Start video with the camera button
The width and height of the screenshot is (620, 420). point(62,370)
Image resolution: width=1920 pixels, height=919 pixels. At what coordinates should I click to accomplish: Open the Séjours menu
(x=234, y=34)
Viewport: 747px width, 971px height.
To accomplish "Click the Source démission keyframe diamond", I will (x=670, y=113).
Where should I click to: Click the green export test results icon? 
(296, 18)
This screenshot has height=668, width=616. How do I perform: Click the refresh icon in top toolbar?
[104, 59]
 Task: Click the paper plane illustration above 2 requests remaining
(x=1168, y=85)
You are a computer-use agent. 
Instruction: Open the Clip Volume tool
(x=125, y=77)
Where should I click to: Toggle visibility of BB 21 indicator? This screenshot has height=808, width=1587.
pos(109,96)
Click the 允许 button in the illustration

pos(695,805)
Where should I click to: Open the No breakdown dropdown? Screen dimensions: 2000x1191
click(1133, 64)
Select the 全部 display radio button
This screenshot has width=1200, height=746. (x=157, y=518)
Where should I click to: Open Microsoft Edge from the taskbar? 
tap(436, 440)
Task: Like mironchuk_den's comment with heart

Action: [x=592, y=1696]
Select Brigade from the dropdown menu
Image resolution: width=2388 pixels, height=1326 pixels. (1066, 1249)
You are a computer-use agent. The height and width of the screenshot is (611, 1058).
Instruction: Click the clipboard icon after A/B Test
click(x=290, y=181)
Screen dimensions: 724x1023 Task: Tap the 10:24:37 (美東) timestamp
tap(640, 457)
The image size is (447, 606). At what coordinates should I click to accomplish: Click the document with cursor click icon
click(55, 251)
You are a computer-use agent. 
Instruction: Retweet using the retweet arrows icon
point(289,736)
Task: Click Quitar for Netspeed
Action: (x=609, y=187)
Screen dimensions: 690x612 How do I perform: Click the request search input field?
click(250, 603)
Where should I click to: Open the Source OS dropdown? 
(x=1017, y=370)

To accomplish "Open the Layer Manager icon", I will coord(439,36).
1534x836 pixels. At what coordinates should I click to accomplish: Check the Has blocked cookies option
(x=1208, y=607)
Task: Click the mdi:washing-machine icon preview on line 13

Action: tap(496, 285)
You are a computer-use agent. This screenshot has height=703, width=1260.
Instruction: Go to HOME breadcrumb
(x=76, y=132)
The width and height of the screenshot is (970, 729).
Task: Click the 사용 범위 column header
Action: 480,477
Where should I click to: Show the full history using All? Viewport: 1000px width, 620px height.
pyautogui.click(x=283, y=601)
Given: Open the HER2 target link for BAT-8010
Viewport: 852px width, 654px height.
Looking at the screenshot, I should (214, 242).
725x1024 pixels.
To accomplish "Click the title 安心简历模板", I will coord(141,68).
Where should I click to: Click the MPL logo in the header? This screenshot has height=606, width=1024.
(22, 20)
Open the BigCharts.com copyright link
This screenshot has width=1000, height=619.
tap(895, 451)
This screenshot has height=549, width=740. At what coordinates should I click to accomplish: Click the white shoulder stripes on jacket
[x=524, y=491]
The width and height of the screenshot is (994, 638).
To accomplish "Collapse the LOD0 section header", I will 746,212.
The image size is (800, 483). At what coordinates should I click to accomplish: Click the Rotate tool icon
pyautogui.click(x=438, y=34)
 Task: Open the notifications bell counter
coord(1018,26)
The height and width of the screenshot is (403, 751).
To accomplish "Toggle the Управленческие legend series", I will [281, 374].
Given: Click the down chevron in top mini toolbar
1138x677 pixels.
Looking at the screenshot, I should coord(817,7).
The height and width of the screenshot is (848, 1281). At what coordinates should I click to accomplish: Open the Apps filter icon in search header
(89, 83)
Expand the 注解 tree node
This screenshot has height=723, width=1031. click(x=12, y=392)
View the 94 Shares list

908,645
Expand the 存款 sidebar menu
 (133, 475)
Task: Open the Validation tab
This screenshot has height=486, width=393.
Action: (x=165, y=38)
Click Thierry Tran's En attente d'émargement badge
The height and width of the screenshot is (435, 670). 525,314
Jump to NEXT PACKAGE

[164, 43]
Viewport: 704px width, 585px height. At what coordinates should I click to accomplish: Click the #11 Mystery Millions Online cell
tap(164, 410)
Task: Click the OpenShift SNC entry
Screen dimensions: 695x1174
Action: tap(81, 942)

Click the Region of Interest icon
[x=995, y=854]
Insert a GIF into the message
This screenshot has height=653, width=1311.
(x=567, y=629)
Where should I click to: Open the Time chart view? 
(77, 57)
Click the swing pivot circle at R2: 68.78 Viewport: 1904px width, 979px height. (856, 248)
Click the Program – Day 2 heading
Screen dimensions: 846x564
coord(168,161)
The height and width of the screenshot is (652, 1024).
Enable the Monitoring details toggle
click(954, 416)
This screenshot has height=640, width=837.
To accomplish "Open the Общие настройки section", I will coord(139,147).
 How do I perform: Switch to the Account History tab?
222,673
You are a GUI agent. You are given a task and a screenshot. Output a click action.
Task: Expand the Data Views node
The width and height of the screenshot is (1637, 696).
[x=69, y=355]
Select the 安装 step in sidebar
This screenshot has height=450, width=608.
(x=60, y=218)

┄┄┄┄┄┄

__TASK__.
After reading the records above, transcribe them verbatim.

__FINAL ANSWER__.
Start video with the camera button
The width and height of the screenshot is (620, 420). point(62,370)
Image resolution: width=1920 pixels, height=919 pixels. At what coordinates should I click to accomplish: Open the Séjours menu
(x=234, y=34)
Viewport: 747px width, 971px height.
To accomplish "Click the Source démission keyframe diamond", I will (x=670, y=113).
Where should I click to: Click the green export test results icon? 
(296, 18)
This screenshot has height=668, width=616. How do I perform: Click the refresh icon in top toolbar?
[104, 59]
 Task: Click the paper plane illustration above 2 requests remaining
(x=1168, y=85)
You are a computer-use agent. 
Instruction: Open the Clip Volume tool
(x=125, y=77)
Where should I click to: Toggle visibility of BB 21 indicator? This screenshot has height=808, width=1587.
pos(109,96)
Click the 允许 button in the illustration

pos(695,805)
Where should I click to: Open the No breakdown dropdown? Screen dimensions: 2000x1191
click(1133, 64)
Select the 全部 display radio button
This screenshot has width=1200, height=746. (x=157, y=518)
Where should I click to: Open Microsoft Edge from the taskbar? 
tap(436, 440)
Task: Like mironchuk_den's comment with heart

Action: [x=592, y=1696]
Select Brigade from the dropdown menu
Image resolution: width=2388 pixels, height=1326 pixels. (1066, 1249)
You are a computer-use agent. The height and width of the screenshot is (611, 1058).
Instruction: Click the clipboard icon after A/B Test
click(x=290, y=181)
Screen dimensions: 724x1023 Task: Tap the 10:24:37 (美東) timestamp
tap(640, 457)
The image size is (447, 606). At what coordinates should I click to accomplish: Click the document with cursor click icon
click(55, 251)
You are a computer-use agent. 
Instruction: Retweet using the retweet arrows icon
point(289,736)
Task: Click Quitar for Netspeed
Action: (x=609, y=187)
Screen dimensions: 690x612 How do I perform: Click the request search input field?
click(250, 603)
Where should I click to: Open the Source OS dropdown? 
(x=1017, y=370)

To accomplish "Open the Layer Manager icon", I will coord(439,36).
1534x836 pixels. At what coordinates should I click to accomplish: Check the Has blocked cookies option
(x=1208, y=607)
Task: Click the mdi:washing-machine icon preview on line 13

Action: tap(496, 285)
You are a computer-use agent. This screenshot has height=703, width=1260.
Instruction: Go to HOME breadcrumb
(x=76, y=132)
The width and height of the screenshot is (970, 729).
Task: Click the 사용 범위 column header
Action: 480,477
Where should I click to: Show the full history using All? Viewport: 1000px width, 620px height.
pyautogui.click(x=283, y=601)
Given: Open the HER2 target link for BAT-8010
Viewport: 852px width, 654px height.
Looking at the screenshot, I should (214, 242).
725x1024 pixels.
To accomplish "Click the title 安心简历模板", I will coord(141,68).
Where should I click to: Click the MPL logo in the header? This screenshot has height=606, width=1024.
(22, 20)
Open the BigCharts.com copyright link
This screenshot has width=1000, height=619.
tap(895, 451)
This screenshot has height=549, width=740. At what coordinates should I click to accomplish: Click the white shoulder stripes on jacket
[x=524, y=491]
The width and height of the screenshot is (994, 638).
To accomplish "Collapse the LOD0 section header", I will 746,212.
The image size is (800, 483). At what coordinates should I click to accomplish: Click the Rotate tool icon
pyautogui.click(x=438, y=34)
 Task: Open the notifications bell counter
coord(1018,26)
The height and width of the screenshot is (403, 751).
To accomplish "Toggle the Управленческие legend series", I will [281, 374].
Given: Click the down chevron in top mini toolbar
1138x677 pixels.
Looking at the screenshot, I should coord(817,7).
The height and width of the screenshot is (848, 1281). At what coordinates should I click to accomplish: Open the Apps filter icon in search header
(89, 83)
Expand the 注解 tree node
This screenshot has height=723, width=1031. click(x=12, y=392)
View the 94 Shares list

908,645
Expand the 存款 sidebar menu
 (133, 475)
Task: Open the Validation tab
This screenshot has height=486, width=393.
Action: (x=165, y=38)
Click Thierry Tran's En attente d'émargement badge
The height and width of the screenshot is (435, 670). 525,314
Jump to NEXT PACKAGE

[164, 43]
Viewport: 704px width, 585px height. At what coordinates should I click to accomplish: Click the #11 Mystery Millions Online cell
tap(164, 410)
Task: Click the OpenShift SNC entry
Screen dimensions: 695x1174
Action: tap(81, 942)

Click the Region of Interest icon
[x=995, y=854]
Insert a GIF into the message
This screenshot has height=653, width=1311.
(x=567, y=629)
Where should I click to: Open the Time chart view? 
(77, 57)
Click the swing pivot circle at R2: 68.78 Viewport: 1904px width, 979px height. (856, 248)
Click the Program – Day 2 heading
Screen dimensions: 846x564
coord(168,161)
The height and width of the screenshot is (652, 1024).
Enable the Monitoring details toggle
click(954, 416)
This screenshot has height=640, width=837.
To accomplish "Open the Общие настройки section", I will coord(139,147).
 How do I perform: Switch to the Account History tab?
222,673
You are a GUI agent. You are given a task and a screenshot. Output a click action.
Task: Expand the Data Views node
The width and height of the screenshot is (1637, 696).
[x=69, y=355]
Select the 安装 step in sidebar
This screenshot has height=450, width=608.
(x=60, y=218)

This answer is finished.